聖教ニュース

〈メキシコ総会から〉 池田先生とメキシコ 2026年3月12日

 「今、(戸田)先生の『分身』が、まいりました」――池田先生はメキシコを初訪問した時の思いを、こうつづった。
 
 メキシコは、第2代会長・戸田城聖先生が逝去直前、夢に見て“行ってみたい”と池田先生に語った憧れの天地である。恩師の思いを抱き締め、池田先生は1965年8月、同国に第一歩を刻んだ。
 
 当時の学会員は26世帯。日本からの移民が多く、言葉の壁にぶつかり、過酷な生活を強いられていた。そんな中でも、先生の眼差しは、はるか未来を見据えていた。
 
 3年後のメキシコ五輪を目指して500人の陣列を築こう――明確な目標を示し、渾身の励ましで一人一人の胸中に“希望の種”をまいた。
 
 カトリック教徒が大半を占める国での弘教は困難の連続だった。しかし同志は辞書を片手に、必死にスペイン語で対話に駆けた。3年後、目標を大きく上回る700世帯の連帯を達成し、広布の確固たる礎が築かれた。
 
 メキシコの同志にとって忘れ得ぬ師弟の原点となっているのが、45年前の先生の同国訪問である。
 
 当時は東西冷戦下。世界は不安の闇に沈んでいた。
 
 81年2月、池田先生がメキシコの空港に到着すると、マスコミから「世界各地で続く戦争状態をどう思うか」と問われた。先生は即答した。「私は仏法者です。仏法は平和主義です。戦争に対しては絶対反対である」
 
 9日間にわたり、メキシコ家族を励まし抜いた。
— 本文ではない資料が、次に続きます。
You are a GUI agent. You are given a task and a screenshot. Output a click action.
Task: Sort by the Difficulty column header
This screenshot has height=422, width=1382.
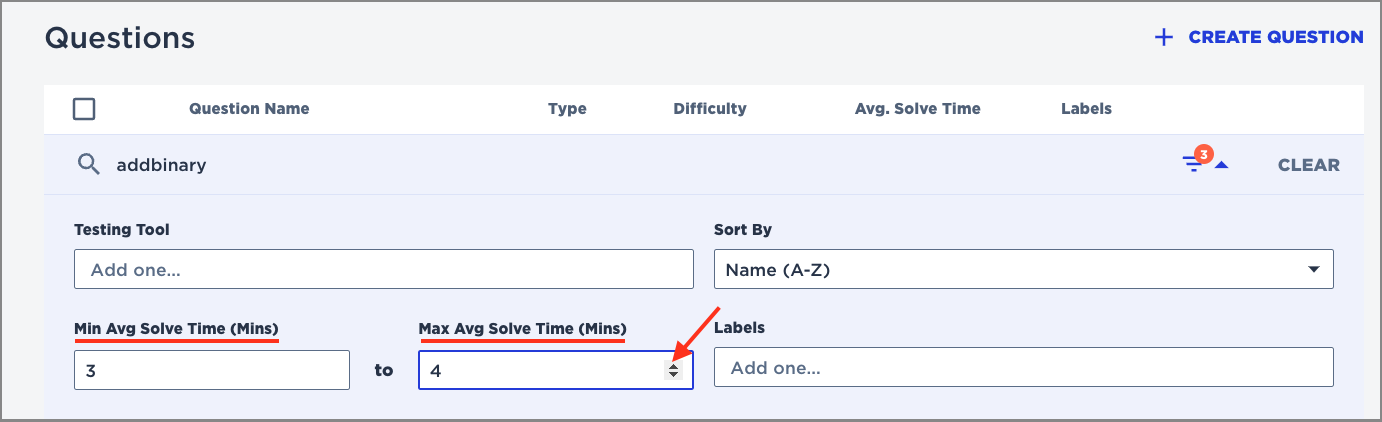(710, 108)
最終日には、名門グアダラハラ大学で「メキシコの詩心に思うこと」と題して講演。海外の大学・学術機関の講演で初めて「核兵器廃絶」に言及した。
 
 メキシコの同志は師の平和行動を範として地域に貢献。昨年5月には「核兵器なき世界への連帯」展が首都メキシコ市の市議会議事堂で開催され、大きな反響を呼んだ。
 
 これからも生命尊厳の哲学を胸に、メキシコの大地に人間主義の連帯を広げゆく。